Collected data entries
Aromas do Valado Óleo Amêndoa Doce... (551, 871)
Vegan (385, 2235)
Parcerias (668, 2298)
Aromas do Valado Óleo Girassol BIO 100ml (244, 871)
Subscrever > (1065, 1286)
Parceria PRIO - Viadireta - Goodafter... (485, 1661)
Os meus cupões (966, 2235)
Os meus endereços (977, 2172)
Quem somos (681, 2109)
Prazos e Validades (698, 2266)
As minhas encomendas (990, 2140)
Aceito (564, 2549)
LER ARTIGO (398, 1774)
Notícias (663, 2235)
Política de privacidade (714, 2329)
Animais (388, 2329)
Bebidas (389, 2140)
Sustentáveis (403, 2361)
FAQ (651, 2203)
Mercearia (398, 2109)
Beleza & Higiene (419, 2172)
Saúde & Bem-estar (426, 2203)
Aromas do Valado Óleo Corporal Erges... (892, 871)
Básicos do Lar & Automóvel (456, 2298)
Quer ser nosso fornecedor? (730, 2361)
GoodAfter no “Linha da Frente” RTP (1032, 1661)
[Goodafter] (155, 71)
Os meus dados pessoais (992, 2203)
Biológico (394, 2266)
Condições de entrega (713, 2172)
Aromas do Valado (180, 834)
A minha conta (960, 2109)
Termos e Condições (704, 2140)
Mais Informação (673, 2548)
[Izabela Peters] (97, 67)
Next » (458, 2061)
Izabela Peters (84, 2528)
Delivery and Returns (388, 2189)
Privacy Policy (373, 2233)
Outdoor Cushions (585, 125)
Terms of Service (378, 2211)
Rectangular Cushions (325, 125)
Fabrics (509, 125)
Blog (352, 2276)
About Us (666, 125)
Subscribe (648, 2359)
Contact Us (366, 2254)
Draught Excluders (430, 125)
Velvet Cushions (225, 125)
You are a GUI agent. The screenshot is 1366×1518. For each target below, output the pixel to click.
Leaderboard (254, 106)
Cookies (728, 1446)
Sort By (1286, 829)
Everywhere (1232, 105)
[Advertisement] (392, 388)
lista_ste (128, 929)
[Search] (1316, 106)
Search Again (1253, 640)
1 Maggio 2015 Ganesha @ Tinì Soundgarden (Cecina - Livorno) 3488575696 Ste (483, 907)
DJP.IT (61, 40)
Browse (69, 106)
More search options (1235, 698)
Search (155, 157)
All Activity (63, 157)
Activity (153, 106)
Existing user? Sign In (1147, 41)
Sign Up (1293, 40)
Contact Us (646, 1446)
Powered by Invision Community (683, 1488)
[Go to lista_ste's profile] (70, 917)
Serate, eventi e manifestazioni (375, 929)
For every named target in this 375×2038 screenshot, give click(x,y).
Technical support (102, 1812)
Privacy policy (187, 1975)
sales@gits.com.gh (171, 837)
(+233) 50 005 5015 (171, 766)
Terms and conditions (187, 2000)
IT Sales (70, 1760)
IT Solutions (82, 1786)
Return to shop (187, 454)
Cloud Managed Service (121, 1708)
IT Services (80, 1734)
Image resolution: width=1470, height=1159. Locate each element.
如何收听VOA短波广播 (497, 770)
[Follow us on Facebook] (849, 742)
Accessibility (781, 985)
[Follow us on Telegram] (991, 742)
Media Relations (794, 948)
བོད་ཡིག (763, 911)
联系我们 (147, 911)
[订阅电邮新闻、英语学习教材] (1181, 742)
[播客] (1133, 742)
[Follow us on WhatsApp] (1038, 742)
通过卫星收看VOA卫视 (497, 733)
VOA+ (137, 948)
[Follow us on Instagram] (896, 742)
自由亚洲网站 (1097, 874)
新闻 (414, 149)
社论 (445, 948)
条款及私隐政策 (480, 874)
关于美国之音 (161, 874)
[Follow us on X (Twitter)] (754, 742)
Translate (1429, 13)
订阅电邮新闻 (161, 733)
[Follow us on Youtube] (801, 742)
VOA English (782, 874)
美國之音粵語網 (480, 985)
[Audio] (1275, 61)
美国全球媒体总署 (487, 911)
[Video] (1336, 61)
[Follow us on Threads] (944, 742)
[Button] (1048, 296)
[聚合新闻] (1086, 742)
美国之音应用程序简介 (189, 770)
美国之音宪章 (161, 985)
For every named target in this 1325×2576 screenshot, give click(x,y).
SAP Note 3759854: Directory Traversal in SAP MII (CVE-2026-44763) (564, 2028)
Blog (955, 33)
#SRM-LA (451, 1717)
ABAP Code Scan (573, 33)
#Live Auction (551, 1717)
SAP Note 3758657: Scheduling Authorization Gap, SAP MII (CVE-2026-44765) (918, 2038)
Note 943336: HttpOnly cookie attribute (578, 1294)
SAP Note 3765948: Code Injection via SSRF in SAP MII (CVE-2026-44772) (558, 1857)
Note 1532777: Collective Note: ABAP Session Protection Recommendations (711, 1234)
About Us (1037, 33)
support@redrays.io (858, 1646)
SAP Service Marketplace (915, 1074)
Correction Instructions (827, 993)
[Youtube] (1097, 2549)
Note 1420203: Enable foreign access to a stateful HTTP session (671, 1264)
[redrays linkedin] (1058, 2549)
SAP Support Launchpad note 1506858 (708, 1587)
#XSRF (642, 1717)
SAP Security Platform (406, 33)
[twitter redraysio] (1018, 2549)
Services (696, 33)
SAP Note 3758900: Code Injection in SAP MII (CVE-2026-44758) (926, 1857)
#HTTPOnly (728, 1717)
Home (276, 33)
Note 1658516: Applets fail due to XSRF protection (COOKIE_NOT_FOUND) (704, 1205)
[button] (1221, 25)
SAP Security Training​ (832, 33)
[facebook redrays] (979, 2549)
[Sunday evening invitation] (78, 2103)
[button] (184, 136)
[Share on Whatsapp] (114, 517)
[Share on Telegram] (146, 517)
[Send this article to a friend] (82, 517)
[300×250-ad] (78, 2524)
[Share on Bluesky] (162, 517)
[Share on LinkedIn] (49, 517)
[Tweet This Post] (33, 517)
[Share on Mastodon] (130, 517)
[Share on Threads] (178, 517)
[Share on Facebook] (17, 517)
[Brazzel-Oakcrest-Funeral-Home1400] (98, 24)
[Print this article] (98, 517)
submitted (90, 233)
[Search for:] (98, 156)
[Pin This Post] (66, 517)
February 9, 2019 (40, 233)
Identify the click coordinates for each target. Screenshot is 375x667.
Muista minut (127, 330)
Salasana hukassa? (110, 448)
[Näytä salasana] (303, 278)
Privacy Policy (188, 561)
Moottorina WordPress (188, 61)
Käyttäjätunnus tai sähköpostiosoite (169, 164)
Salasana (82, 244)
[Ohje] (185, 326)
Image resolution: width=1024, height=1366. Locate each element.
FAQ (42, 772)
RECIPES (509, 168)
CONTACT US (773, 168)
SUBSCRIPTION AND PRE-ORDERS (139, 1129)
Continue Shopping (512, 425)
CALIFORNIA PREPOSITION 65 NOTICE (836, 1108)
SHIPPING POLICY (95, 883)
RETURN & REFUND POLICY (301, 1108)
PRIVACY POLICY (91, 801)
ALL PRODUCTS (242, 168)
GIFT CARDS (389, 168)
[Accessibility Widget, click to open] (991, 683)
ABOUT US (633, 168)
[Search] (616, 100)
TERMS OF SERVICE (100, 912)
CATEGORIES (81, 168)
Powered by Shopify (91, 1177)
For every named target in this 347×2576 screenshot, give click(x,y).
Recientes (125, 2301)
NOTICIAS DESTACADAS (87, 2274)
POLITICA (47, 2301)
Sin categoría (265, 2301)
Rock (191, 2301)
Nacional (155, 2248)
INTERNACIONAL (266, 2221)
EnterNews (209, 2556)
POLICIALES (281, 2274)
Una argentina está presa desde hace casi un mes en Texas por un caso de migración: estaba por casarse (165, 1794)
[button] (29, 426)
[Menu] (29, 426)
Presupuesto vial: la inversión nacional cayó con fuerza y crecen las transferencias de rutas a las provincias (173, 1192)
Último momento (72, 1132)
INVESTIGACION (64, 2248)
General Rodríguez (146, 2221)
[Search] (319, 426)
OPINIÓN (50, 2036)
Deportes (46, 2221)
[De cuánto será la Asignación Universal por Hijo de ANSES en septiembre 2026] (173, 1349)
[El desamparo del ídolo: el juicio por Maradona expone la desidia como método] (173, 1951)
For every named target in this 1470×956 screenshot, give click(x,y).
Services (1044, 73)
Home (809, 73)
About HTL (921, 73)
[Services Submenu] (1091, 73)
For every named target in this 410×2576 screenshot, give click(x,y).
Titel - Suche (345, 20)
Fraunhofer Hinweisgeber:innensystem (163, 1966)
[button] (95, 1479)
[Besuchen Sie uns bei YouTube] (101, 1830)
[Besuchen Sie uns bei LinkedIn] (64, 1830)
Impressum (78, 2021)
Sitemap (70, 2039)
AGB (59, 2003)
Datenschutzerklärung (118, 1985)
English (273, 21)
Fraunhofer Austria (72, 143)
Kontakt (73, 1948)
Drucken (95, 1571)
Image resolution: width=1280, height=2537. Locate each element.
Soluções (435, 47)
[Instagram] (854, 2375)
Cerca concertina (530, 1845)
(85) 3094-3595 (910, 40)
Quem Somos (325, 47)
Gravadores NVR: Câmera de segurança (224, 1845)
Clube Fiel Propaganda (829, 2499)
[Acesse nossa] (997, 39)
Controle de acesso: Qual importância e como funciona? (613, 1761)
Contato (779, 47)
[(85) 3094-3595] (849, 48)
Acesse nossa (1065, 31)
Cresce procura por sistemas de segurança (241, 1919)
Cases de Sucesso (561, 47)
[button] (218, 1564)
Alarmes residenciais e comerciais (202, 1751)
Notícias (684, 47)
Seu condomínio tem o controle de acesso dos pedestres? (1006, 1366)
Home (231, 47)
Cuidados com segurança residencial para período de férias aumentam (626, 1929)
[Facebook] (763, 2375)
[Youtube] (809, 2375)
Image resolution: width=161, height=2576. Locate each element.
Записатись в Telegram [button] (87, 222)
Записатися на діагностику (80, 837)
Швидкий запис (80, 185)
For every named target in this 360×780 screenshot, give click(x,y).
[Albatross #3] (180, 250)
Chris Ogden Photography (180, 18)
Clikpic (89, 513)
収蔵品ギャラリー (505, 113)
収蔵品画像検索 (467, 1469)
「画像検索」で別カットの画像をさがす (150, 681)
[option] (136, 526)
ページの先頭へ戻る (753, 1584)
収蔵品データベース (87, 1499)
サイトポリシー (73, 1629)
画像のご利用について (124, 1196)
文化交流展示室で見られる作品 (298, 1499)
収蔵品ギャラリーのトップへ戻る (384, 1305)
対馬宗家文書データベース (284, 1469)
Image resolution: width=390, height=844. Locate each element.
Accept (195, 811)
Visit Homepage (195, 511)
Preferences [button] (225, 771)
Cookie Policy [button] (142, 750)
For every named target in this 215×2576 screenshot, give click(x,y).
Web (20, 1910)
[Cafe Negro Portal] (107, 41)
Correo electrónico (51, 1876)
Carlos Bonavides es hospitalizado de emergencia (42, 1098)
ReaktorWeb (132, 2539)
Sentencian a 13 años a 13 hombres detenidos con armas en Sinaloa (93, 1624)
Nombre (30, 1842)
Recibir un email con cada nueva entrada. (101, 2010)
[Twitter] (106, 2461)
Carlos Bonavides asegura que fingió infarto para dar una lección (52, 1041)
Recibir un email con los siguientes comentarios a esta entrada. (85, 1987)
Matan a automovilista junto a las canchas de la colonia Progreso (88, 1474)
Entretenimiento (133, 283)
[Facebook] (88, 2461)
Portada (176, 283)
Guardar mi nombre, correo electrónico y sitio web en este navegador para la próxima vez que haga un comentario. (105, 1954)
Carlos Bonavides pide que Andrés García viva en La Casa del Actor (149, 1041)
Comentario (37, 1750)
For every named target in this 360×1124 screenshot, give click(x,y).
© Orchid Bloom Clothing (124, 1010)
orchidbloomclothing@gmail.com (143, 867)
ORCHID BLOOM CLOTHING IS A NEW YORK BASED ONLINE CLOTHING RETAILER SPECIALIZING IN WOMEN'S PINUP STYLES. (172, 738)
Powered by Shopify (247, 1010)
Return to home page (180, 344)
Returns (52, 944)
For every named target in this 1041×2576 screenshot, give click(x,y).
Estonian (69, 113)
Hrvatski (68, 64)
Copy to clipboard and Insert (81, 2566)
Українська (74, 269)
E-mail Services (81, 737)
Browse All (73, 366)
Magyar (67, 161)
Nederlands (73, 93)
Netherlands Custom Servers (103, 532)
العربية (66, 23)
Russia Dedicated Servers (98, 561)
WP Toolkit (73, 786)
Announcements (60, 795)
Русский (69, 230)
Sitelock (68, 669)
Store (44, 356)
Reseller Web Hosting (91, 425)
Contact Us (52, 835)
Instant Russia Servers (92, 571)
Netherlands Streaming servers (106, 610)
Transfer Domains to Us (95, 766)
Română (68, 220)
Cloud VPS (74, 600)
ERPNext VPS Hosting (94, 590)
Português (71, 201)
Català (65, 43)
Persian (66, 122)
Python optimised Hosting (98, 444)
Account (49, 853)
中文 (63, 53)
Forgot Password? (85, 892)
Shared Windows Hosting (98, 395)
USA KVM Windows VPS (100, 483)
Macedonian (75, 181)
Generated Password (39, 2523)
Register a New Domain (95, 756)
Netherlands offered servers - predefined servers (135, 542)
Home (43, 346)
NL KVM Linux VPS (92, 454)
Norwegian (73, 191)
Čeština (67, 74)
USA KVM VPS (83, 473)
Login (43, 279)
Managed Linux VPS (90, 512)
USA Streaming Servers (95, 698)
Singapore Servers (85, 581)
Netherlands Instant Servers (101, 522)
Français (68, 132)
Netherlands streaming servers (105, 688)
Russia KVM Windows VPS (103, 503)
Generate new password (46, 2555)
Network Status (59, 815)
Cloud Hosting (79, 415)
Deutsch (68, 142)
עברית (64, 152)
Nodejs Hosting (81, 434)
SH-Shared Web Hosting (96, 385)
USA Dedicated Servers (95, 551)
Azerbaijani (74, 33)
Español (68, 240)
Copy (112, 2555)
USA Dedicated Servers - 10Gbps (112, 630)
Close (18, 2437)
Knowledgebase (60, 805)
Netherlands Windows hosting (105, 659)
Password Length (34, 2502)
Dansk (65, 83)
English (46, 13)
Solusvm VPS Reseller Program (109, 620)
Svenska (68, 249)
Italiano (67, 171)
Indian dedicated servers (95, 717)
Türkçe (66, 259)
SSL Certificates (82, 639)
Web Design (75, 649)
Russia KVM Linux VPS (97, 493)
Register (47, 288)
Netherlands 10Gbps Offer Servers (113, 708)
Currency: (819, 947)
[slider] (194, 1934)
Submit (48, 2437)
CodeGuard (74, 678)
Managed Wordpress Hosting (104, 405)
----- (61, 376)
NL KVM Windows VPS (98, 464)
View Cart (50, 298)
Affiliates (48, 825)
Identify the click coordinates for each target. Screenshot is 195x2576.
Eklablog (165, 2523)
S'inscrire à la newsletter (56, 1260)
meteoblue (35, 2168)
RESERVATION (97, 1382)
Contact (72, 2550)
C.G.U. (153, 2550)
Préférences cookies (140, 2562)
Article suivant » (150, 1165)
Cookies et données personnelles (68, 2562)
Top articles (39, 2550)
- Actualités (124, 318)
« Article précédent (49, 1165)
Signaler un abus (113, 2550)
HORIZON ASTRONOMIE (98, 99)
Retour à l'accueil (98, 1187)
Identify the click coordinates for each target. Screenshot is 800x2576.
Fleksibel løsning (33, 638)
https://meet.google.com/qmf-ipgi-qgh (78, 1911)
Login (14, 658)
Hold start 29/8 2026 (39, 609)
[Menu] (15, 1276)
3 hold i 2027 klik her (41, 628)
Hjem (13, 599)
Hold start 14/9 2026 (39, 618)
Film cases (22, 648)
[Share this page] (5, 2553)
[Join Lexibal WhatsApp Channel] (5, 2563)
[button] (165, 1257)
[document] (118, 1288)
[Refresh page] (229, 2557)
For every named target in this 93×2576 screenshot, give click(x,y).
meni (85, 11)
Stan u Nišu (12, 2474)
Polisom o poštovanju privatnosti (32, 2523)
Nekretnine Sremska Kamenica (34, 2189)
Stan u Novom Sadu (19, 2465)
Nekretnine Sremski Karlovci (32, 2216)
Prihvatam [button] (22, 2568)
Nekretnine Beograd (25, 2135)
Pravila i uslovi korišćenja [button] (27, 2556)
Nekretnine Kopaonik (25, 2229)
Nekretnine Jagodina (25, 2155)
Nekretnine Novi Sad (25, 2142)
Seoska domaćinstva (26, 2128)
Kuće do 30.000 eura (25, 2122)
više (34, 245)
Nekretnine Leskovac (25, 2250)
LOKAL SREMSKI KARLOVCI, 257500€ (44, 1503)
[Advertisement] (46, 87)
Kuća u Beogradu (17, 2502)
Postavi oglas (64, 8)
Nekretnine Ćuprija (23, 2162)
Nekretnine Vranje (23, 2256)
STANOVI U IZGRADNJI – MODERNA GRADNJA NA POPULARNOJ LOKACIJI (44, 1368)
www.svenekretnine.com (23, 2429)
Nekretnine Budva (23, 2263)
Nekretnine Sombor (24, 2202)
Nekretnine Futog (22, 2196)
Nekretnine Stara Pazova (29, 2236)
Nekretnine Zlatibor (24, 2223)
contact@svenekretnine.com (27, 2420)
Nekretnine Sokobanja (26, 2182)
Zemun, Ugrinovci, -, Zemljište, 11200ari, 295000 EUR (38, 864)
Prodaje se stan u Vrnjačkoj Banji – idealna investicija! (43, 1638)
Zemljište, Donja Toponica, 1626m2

What to do = In the entries above, restate word for word the lines between the one holding "For every named target in this 93×2576" and the one holding "Nekretnine Vranje (23, 2256)", inclusive, and nothing besides.

Exercise answer =
For every named target in this 93×2576 screenshot, give click(x,y).
meni (85, 11)
Stan u Nišu (12, 2474)
Polisom o poštovanju privatnosti (32, 2523)
Nekretnine Sremska Kamenica (34, 2189)
Stan u Novom Sadu (19, 2465)
Nekretnine Sremski Karlovci (32, 2216)
Prihvatam [button] (22, 2568)
Nekretnine Beograd (25, 2135)
Pravila i uslovi korišćenja [button] (27, 2556)
Nekretnine Kopaonik (25, 2229)
Nekretnine Jagodina (25, 2155)
Nekretnine Novi Sad (25, 2142)
Seoska domaćinstva (26, 2128)
Kuće do 30.000 eura (25, 2122)
više (34, 245)
Nekretnine Leskovac (25, 2250)
LOKAL SREMSKI KARLOVCI, 257500€ (44, 1503)
[Advertisement] (46, 87)
Kuća u Beogradu (17, 2502)
Postavi oglas (64, 8)
Nekretnine Ćuprija (23, 2162)
Nekretnine Vranje (23, 2256)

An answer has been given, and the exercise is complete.